Gunakan kantung plastik yang telah diisi media sapih.

Angkat bibit dengan hati-hati dari media semai, dengan tanpa merusak perakarannya.

Buat lubang tanam pada media sapih dengan tugal kayu, sedalam perakaran bibit meranti.

Masukkan akar ke lubang tanam yang tersedia, kemudian tutup dan tekan dengan
perlahan.

Siram hingga kapasitas lapang.

Pelihara di dalam sungkup plastik di bedeng sapih (Gambar 7), hingga bibit cukup
beradaptasi, selanjutnya sungkup dapat di buka.

3.5 Pemeliharaan bibit


Bibit dipelihara di persemaian hingga mencapai tinggi 30-50 cm, atau kurang lebih 2-3 bulan.
Setelah itu, bibit siap ditanam di lapangan.
Pemeliharaan bibit di persemaian meliputi:
a. Pemupukan. Bila tidak dilakukan inokulasi mikoriza, berikan pupuk dasar (NPK) pada bibit di
persemaian, dengan dosis 2 g/bibit.
b. Pengendalian hama dan penyakit. Hama dan penyakit yang umum dijumpai di persemaian
adalah:

Ulat kantong (Cryotothelea sp.) dan ulat bulu (Dasychira sp.) yang menyerang daun.

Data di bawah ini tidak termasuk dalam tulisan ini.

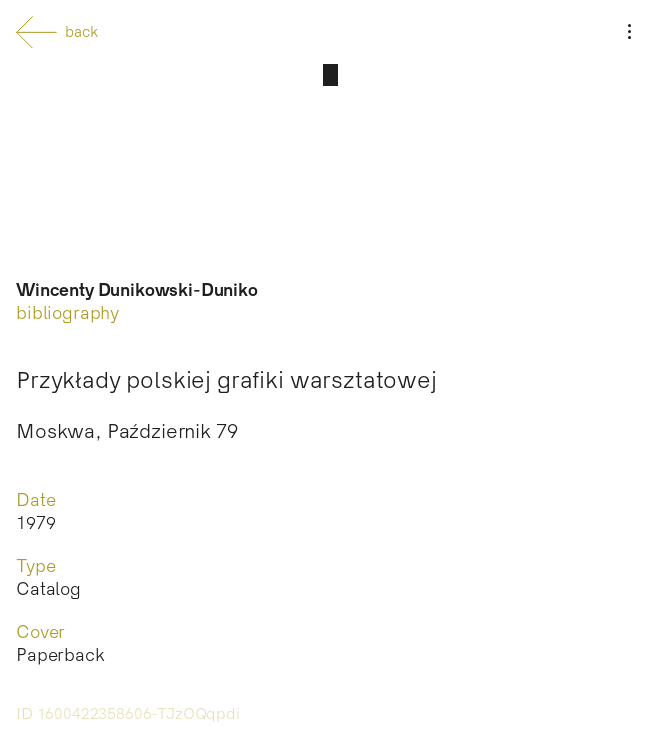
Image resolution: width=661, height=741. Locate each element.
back (57, 32)
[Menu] (629, 32)
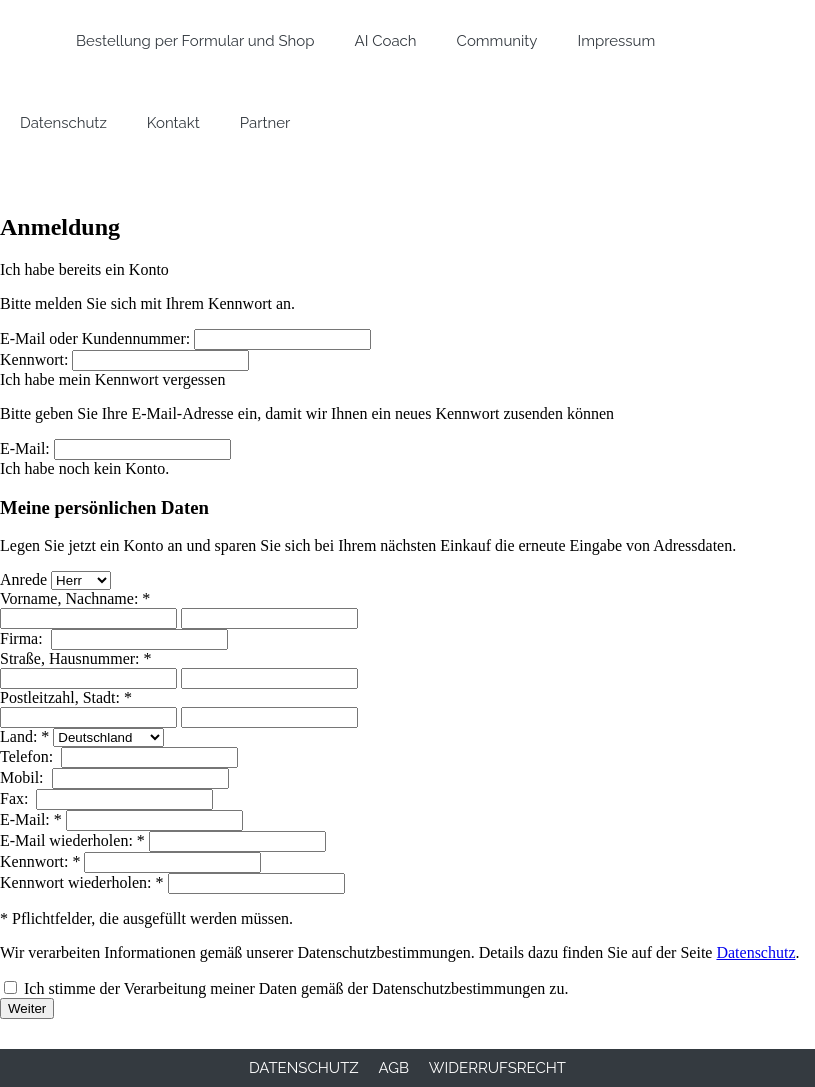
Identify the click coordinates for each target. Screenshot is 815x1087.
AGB (394, 1068)
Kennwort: (34, 359)
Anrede (23, 579)
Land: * (24, 736)
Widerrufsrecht (497, 1068)
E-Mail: (25, 448)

Hama penggerek batang (larva Scolytidae).

Penyakit lodoh (damping off).

Penyakit tumor pucuk disebabkan oleh virus yang disebarkan oleh serangga Arachnidae.

Penyakit kerdil disebabkan oleh mikoplasma. Gejalanya: tumbuh kalus yang menumpuk
seperti bola-bola kecil di ketiak cabang atau ranting muda.

Penyakit mati pucuk (die back) yang disebabkan oleh jamur. Gejala: kematian pada
pucuk menyebar ke bawah.

Penyakit busuk daun (hawar/leaf blight), dengan gejala: kematian sel daun mulai dari
ujung daun hingga ke tengah helaian daun. Bila serangan hama/penyakit cukup tinggi,
bibit dapat disemprot dengan insektisida atau fungisida, sesuai dengan dosis yang
dianjurkan pada kemasan. (Contoh: Benomyl, Benlate).